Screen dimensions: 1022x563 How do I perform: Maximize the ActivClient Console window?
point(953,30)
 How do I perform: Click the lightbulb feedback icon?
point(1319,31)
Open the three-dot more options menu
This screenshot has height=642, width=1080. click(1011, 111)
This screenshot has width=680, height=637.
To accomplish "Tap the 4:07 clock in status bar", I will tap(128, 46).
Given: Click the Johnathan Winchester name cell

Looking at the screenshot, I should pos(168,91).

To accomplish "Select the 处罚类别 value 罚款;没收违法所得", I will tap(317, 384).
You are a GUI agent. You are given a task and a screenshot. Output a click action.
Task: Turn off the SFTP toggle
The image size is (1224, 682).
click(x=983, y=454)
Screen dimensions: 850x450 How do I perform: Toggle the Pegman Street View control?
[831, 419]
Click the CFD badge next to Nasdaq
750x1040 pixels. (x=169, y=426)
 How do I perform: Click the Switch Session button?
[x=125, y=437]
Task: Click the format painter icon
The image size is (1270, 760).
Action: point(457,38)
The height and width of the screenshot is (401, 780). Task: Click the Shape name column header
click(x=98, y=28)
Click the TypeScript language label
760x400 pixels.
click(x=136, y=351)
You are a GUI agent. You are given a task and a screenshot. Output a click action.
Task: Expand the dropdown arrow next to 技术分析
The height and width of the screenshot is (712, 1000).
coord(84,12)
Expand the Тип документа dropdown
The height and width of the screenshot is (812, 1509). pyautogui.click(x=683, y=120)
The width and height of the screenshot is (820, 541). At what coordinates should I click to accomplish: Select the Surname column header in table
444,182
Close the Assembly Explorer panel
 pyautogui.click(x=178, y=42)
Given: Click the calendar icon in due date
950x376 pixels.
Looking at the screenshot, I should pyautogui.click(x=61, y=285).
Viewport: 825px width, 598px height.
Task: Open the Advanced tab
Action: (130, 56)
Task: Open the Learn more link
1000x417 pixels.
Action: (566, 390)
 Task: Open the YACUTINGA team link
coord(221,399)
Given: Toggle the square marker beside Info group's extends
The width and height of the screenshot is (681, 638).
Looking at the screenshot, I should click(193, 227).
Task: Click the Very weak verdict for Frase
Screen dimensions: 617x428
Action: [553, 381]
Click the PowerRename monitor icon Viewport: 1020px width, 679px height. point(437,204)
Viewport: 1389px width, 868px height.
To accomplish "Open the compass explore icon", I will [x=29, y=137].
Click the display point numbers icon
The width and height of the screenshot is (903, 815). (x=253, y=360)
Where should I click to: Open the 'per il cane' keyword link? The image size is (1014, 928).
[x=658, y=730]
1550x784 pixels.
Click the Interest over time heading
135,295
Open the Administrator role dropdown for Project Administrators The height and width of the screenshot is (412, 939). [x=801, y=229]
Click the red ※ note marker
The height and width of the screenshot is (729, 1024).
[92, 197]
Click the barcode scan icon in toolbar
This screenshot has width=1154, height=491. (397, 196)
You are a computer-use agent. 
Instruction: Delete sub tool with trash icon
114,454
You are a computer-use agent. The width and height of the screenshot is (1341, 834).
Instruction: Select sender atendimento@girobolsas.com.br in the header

● ● ● ●

*Your objective*: Write every line of the entries again, word for word.

*Exercise solution*:
Screen dimensions: 1022x563 How do I perform: Maximize the ActivClient Console window?
point(953,30)
 How do I perform: Click the lightbulb feedback icon?
point(1319,31)
Open the three-dot more options menu
This screenshot has height=642, width=1080. click(1011, 111)
This screenshot has width=680, height=637.
To accomplish "Tap the 4:07 clock in status bar", I will tap(128, 46).
Given: Click the Johnathan Winchester name cell

Looking at the screenshot, I should pos(168,91).

To accomplish "Select the 处罚类别 value 罚款;没收违法所得", I will tap(317, 384).
You are a GUI agent. You are given a task and a screenshot. Output a click action.
Task: Turn off the SFTP toggle
The image size is (1224, 682).
click(x=983, y=454)
Screen dimensions: 850x450 How do I perform: Toggle the Pegman Street View control?
[831, 419]
Click the CFD badge next to Nasdaq
750x1040 pixels. (x=169, y=426)
 How do I perform: Click the Switch Session button?
[x=125, y=437]
Task: Click the format painter icon
The image size is (1270, 760).
Action: point(457,38)
The height and width of the screenshot is (401, 780). Task: Click the Shape name column header
click(x=98, y=28)
Click the TypeScript language label
760x400 pixels.
click(x=136, y=351)
You are a GUI agent. You are given a task and a screenshot. Output a click action.
Task: Expand the dropdown arrow next to 技术分析
The height and width of the screenshot is (712, 1000).
coord(84,12)
Expand the Тип документа dropdown
The height and width of the screenshot is (812, 1509). pyautogui.click(x=683, y=120)
The width and height of the screenshot is (820, 541). At what coordinates should I click to accomplish: Select the Surname column header in table
444,182
Close the Assembly Explorer panel
 pyautogui.click(x=178, y=42)
Given: Click the calendar icon in due date
950x376 pixels.
Looking at the screenshot, I should pyautogui.click(x=61, y=285).
Viewport: 825px width, 598px height.
Task: Open the Advanced tab
Action: (130, 56)
Task: Open the Learn more link
1000x417 pixels.
Action: (566, 390)
 Task: Open the YACUTINGA team link
coord(221,399)
Given: Toggle the square marker beside Info group's extends
The width and height of the screenshot is (681, 638).
Looking at the screenshot, I should click(193, 227).
Task: Click the Very weak verdict for Frase
Screen dimensions: 617x428
Action: [553, 381]
Click the PowerRename monitor icon Viewport: 1020px width, 679px height. point(437,204)
Viewport: 1389px width, 868px height.
To accomplish "Open the compass explore icon", I will [x=29, y=137].
Click the display point numbers icon
The width and height of the screenshot is (903, 815). (x=253, y=360)
Where should I click to: Open the 'per il cane' keyword link? The image size is (1014, 928).
[x=658, y=730]
1550x784 pixels.
Click the Interest over time heading
135,295
Open the Administrator role dropdown for Project Administrators The height and width of the screenshot is (412, 939). [x=801, y=229]
Click the red ※ note marker
The height and width of the screenshot is (729, 1024).
[92, 197]
Click the barcode scan icon in toolbar
This screenshot has width=1154, height=491. (397, 196)
You are a computer-use agent. 
Instruction: Delete sub tool with trash icon
114,454
You are a computer-use agent. The width and height of the screenshot is (1341, 834).
Instruction: Select sender atendimento@girobolsas.com.br in the header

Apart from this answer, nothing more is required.